[Stored items from a collection]
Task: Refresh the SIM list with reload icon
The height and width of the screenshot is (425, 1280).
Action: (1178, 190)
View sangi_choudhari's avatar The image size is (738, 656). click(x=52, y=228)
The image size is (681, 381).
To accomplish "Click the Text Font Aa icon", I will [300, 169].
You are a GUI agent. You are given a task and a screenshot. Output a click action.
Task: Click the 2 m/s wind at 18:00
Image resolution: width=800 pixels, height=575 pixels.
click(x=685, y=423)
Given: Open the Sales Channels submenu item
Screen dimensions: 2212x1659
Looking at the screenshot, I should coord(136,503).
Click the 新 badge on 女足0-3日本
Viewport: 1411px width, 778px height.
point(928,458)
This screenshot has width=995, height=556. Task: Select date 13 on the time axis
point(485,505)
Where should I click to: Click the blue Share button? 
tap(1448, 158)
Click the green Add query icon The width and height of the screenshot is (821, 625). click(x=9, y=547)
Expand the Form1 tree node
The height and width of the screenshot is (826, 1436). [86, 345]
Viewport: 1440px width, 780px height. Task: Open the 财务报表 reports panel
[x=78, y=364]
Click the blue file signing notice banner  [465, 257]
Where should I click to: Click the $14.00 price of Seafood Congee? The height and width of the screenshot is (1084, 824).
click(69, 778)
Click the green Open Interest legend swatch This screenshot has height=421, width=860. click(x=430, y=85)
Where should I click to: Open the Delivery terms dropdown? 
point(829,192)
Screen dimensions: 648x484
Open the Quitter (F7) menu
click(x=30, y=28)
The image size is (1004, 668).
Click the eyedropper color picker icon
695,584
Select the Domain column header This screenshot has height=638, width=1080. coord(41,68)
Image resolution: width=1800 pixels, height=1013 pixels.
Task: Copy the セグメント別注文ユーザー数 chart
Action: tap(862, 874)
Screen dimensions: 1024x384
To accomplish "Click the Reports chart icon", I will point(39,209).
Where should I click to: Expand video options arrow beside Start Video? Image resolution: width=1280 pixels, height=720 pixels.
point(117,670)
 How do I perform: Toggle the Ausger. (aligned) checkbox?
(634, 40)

• [The problem] Copy out each line of the records character for character.

• [Reply to the exercise]
Task: Refresh the SIM list with reload icon
The height and width of the screenshot is (425, 1280).
Action: (1178, 190)
View sangi_choudhari's avatar The image size is (738, 656). click(x=52, y=228)
The image size is (681, 381).
To accomplish "Click the Text Font Aa icon", I will [300, 169].
You are a GUI agent. You are given a task and a screenshot. Output a click action.
Task: Click the 2 m/s wind at 18:00
Image resolution: width=800 pixels, height=575 pixels.
click(x=685, y=423)
Given: Open the Sales Channels submenu item
Screen dimensions: 2212x1659
Looking at the screenshot, I should coord(136,503).
Click the 新 badge on 女足0-3日本
Viewport: 1411px width, 778px height.
point(928,458)
This screenshot has width=995, height=556. Task: Select date 13 on the time axis
point(485,505)
Where should I click to: Click the blue Share button? 
tap(1448, 158)
Click the green Add query icon The width and height of the screenshot is (821, 625). click(x=9, y=547)
Expand the Form1 tree node
The height and width of the screenshot is (826, 1436). [86, 345]
Viewport: 1440px width, 780px height. Task: Open the 财务报表 reports panel
[x=78, y=364]
Click the blue file signing notice banner  [465, 257]
Where should I click to: Click the $14.00 price of Seafood Congee? The height and width of the screenshot is (1084, 824).
click(69, 778)
Click the green Open Interest legend swatch This screenshot has height=421, width=860. click(x=430, y=85)
Where should I click to: Open the Delivery terms dropdown? 
point(829,192)
Screen dimensions: 648x484
Open the Quitter (F7) menu
click(x=30, y=28)
The image size is (1004, 668).
Click the eyedropper color picker icon
695,584
Select the Domain column header This screenshot has height=638, width=1080. coord(41,68)
Image resolution: width=1800 pixels, height=1013 pixels.
Task: Copy the セグメント別注文ユーザー数 chart
Action: tap(862, 874)
Screen dimensions: 1024x384
To accomplish "Click the Reports chart icon", I will point(39,209).
Where should I click to: Expand video options arrow beside Start Video? Image resolution: width=1280 pixels, height=720 pixels.
point(117,670)
 How do I perform: Toggle the Ausger. (aligned) checkbox?
(634, 40)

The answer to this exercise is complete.